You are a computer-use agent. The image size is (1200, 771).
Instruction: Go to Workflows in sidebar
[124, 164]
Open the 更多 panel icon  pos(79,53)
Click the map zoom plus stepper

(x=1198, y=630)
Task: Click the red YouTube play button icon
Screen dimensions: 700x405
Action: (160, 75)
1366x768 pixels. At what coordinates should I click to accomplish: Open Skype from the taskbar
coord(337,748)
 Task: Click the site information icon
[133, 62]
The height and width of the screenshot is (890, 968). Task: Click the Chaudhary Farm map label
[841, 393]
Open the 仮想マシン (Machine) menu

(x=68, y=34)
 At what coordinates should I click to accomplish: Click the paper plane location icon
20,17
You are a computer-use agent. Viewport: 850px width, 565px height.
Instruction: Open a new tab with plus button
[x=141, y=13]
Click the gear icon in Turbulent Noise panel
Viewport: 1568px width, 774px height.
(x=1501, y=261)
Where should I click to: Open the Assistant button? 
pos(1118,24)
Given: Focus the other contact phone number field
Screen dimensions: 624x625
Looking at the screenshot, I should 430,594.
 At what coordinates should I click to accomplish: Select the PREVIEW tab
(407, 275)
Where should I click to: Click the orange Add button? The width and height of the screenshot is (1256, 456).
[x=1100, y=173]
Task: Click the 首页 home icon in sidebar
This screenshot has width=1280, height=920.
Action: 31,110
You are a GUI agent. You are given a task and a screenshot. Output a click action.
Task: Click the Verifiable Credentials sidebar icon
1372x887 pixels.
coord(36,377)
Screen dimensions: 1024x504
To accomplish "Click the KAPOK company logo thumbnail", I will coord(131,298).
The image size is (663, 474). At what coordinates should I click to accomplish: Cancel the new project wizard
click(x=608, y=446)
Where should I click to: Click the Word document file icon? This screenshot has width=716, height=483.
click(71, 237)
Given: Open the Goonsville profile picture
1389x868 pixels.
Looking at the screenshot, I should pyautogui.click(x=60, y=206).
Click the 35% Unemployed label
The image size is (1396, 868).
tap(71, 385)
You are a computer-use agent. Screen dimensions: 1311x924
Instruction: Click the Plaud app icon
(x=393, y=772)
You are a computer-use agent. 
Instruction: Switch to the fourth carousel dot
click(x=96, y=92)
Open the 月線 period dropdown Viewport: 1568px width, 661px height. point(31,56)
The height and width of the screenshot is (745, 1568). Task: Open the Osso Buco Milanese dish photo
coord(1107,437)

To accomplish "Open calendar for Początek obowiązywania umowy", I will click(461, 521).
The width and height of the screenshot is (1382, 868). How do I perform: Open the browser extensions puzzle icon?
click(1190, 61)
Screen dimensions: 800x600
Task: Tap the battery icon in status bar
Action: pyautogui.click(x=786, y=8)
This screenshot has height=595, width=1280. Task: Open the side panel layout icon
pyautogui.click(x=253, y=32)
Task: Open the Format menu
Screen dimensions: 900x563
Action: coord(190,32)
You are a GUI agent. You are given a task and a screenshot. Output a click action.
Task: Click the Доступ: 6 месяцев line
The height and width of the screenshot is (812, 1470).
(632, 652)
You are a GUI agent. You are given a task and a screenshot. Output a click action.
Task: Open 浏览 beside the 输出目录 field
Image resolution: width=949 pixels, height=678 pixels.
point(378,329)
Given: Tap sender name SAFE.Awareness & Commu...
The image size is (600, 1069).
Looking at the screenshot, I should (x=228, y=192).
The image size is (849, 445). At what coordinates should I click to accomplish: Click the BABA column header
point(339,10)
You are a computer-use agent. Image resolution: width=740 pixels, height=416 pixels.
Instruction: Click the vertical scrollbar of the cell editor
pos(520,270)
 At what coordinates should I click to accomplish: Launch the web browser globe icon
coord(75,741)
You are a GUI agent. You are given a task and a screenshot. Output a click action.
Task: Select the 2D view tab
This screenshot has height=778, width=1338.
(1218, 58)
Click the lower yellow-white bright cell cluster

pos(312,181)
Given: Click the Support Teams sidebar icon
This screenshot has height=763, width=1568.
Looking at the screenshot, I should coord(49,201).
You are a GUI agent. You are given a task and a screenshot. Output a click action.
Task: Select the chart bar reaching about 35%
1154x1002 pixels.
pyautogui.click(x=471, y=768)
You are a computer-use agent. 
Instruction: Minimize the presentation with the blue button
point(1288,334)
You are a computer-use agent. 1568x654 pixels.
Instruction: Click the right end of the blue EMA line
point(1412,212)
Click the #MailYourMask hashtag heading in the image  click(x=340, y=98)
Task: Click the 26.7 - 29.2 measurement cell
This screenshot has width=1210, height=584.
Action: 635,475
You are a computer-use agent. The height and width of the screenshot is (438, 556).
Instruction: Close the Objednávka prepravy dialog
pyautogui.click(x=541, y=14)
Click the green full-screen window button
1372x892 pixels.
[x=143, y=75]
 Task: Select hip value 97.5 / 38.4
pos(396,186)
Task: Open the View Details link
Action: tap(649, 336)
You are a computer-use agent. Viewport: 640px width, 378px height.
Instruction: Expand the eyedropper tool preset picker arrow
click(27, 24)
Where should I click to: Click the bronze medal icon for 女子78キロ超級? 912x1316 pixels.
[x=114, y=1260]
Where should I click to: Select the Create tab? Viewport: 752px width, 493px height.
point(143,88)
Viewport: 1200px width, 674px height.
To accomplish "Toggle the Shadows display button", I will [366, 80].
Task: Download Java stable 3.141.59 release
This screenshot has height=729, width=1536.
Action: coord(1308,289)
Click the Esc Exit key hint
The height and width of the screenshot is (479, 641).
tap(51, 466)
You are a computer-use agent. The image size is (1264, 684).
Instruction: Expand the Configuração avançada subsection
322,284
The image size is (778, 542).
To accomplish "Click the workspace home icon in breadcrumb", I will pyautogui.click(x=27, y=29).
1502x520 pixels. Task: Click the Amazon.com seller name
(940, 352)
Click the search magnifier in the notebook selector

# # # # # # #

Enunciado del ejercicio >> Cambia "seller name" por "store name" en las líneas de los datos que comienzan en la que contiene "Click the Esc Exit key hint" y terminan al final de los datos, ambas incluidas. Copia esas líneas sin ninguna otra modificación.

Resultado esperado >>
Click the Esc Exit key hint
The height and width of the screenshot is (479, 641).
tap(51, 466)
You are a computer-use agent. The image size is (1264, 684).
Instruction: Expand the Configuração avançada subsection
322,284
The image size is (778, 542).
To accomplish "Click the workspace home icon in breadcrumb", I will pyautogui.click(x=27, y=29).
1502x520 pixels. Task: Click the Amazon.com store name
(940, 352)
Click the search magnifier in the notebook selector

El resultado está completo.